- [Input records]:
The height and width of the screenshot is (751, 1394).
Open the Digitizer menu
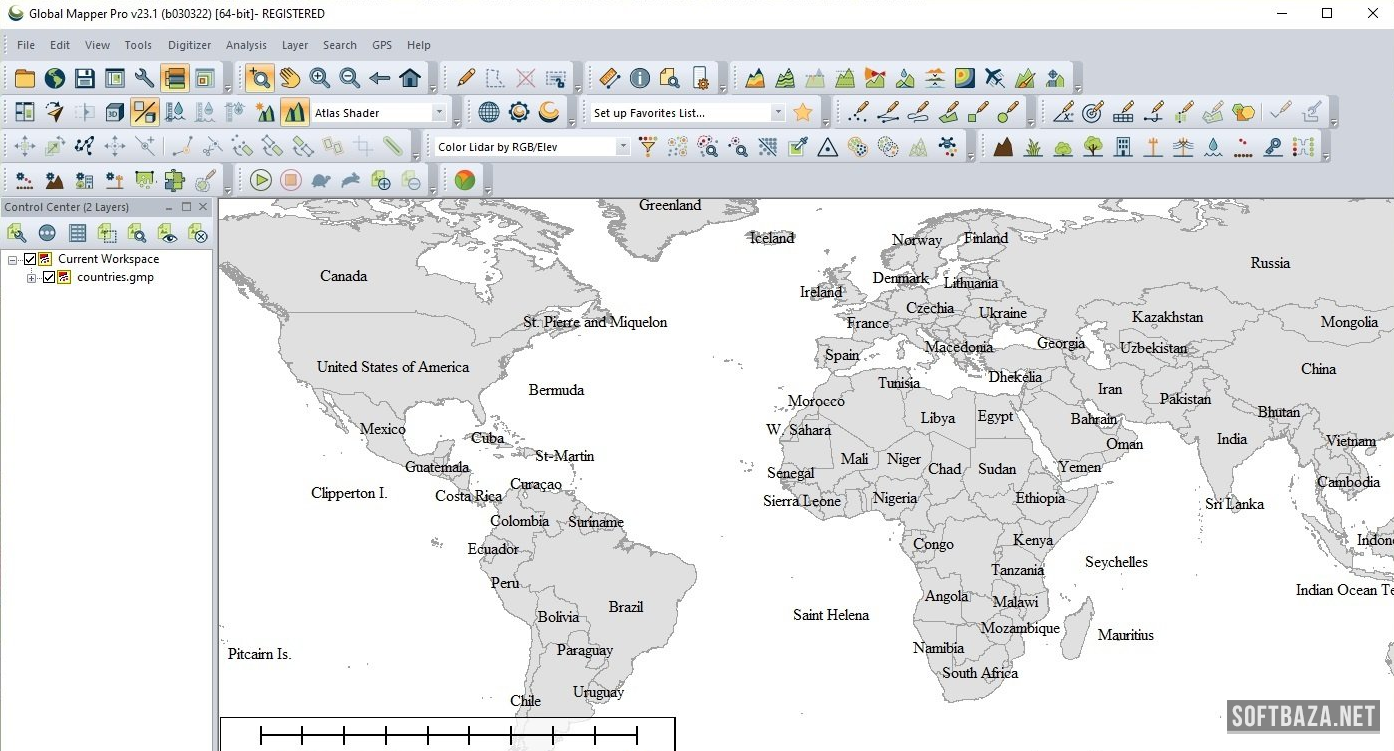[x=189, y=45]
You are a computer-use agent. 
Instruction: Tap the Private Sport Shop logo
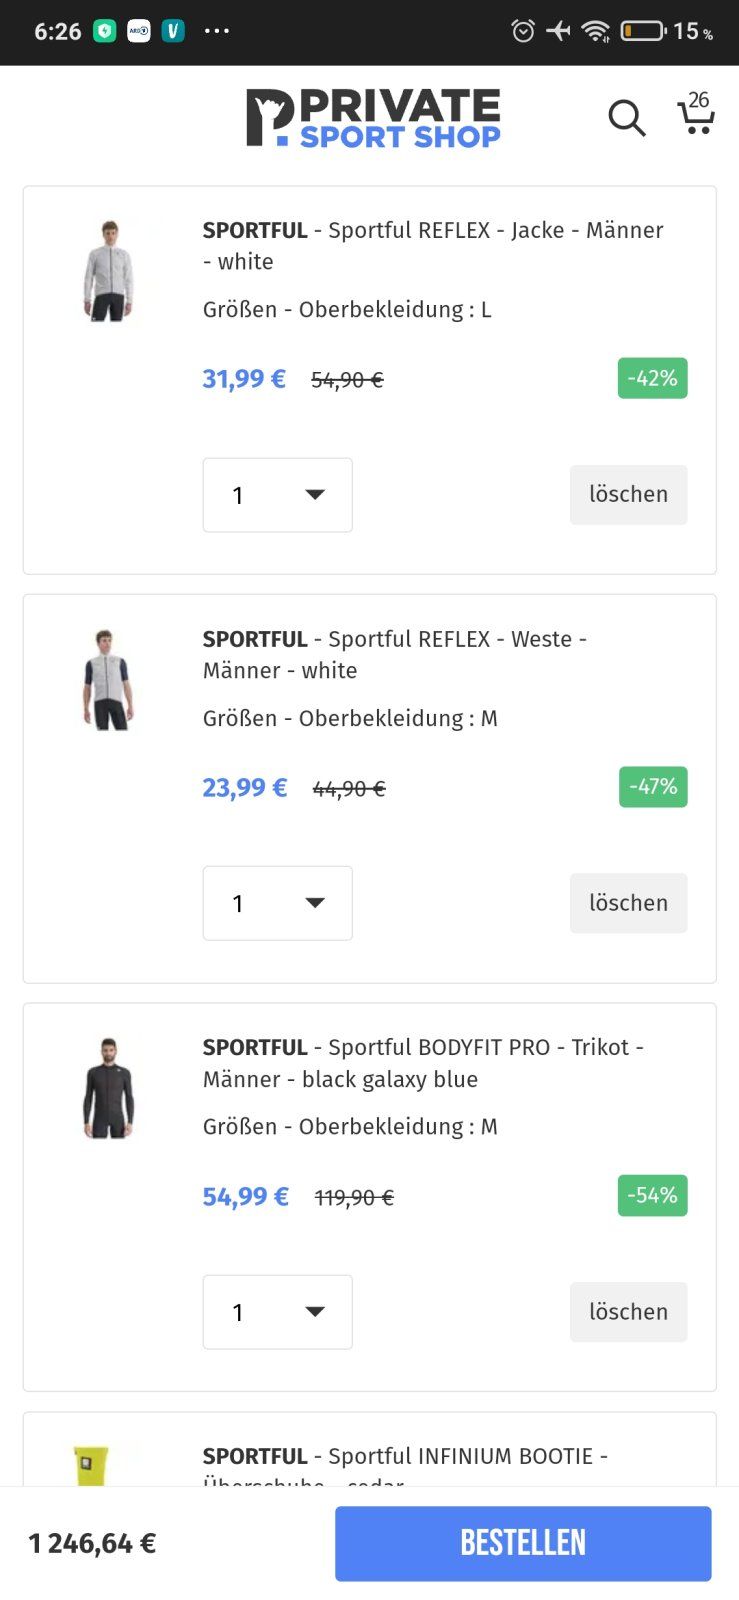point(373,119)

- [Task]: Everything in the listing above must be retyped exactly, except for the pictures.

- [Output]:
The height and width of the screenshot is (751, 1394).
Open the Digitizer menu
[x=189, y=45]
You are a computer-use agent. 
Instruction: Tap the Private Sport Shop logo
point(373,119)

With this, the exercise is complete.